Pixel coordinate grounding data
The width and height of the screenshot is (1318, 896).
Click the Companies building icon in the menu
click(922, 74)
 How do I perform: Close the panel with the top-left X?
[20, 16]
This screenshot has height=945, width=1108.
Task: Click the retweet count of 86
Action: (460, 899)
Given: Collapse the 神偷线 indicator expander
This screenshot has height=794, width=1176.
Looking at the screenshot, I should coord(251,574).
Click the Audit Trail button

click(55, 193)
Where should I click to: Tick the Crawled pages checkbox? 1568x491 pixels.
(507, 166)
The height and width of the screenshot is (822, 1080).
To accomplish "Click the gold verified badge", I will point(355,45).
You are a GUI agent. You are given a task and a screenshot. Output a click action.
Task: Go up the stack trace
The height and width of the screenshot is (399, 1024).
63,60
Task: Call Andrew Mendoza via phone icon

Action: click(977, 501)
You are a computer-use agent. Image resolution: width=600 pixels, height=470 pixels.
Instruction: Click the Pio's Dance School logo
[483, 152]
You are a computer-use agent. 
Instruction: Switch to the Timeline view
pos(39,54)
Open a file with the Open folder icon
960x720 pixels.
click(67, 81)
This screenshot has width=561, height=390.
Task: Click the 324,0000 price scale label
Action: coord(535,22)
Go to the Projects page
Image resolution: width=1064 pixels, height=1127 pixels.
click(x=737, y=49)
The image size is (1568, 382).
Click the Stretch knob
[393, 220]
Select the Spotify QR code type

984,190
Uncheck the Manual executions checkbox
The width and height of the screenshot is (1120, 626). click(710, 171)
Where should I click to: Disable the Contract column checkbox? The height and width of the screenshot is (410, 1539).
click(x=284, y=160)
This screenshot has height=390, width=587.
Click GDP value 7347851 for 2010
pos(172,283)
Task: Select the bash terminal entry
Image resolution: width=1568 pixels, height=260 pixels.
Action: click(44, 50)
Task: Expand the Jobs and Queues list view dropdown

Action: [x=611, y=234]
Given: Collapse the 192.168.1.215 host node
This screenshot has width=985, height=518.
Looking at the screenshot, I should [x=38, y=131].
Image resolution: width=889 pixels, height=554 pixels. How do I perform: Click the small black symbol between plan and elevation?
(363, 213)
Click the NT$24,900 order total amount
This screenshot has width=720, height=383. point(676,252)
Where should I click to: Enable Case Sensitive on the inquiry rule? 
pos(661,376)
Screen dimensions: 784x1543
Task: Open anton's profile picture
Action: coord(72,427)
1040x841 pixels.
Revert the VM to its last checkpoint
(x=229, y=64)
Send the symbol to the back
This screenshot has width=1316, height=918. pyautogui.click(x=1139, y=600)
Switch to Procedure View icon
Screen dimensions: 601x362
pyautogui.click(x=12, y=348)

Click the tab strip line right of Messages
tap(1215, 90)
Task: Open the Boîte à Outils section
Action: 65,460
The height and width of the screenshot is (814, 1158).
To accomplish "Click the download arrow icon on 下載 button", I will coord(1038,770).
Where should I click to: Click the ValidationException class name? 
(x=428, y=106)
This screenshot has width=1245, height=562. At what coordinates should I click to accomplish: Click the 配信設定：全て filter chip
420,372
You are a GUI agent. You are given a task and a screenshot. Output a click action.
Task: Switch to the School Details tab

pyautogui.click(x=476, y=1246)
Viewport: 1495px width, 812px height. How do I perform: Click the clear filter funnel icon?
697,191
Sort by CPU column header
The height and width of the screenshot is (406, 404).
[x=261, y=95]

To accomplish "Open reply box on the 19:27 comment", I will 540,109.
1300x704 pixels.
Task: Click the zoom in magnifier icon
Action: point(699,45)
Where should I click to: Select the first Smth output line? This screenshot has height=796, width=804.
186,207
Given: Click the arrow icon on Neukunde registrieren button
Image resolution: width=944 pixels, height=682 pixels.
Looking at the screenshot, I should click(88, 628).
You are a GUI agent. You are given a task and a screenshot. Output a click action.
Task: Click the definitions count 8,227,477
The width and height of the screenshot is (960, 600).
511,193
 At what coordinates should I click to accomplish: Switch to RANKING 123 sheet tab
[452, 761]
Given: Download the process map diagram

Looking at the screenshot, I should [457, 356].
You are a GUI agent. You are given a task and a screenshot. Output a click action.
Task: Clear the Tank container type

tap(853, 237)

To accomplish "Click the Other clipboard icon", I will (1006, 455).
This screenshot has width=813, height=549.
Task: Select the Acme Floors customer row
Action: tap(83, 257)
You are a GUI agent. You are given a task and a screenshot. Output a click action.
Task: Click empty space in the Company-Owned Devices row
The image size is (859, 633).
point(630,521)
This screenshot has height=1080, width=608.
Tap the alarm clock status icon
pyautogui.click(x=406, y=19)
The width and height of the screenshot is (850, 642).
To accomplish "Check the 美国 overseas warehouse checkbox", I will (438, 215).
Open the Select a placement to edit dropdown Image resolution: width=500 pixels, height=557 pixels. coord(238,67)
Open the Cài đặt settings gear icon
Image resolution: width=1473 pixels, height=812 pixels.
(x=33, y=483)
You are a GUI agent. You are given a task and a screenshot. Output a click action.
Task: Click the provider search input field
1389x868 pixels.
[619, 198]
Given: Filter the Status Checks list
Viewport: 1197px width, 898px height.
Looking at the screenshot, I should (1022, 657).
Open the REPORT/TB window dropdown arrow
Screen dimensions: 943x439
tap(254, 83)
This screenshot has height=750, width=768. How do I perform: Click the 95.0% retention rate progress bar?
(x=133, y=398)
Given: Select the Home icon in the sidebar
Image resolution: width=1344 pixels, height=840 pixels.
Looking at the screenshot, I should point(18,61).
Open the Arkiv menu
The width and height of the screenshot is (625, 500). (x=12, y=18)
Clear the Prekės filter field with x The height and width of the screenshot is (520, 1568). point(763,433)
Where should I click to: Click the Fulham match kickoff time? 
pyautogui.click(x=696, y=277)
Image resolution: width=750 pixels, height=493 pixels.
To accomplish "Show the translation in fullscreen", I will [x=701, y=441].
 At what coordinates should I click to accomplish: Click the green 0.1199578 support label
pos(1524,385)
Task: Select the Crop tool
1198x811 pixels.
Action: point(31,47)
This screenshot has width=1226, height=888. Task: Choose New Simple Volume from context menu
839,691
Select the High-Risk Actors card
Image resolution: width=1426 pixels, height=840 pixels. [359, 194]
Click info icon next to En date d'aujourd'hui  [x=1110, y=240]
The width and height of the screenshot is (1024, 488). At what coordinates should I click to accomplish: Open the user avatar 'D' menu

TO DO>
In the records, find every line that has the string "computer" and copy it.

SOLUTION TO THIS TASK>
You are a computer-use agent. Image resolution: width=600 pixels, height=470 pixels.
You are a computer-use agent. 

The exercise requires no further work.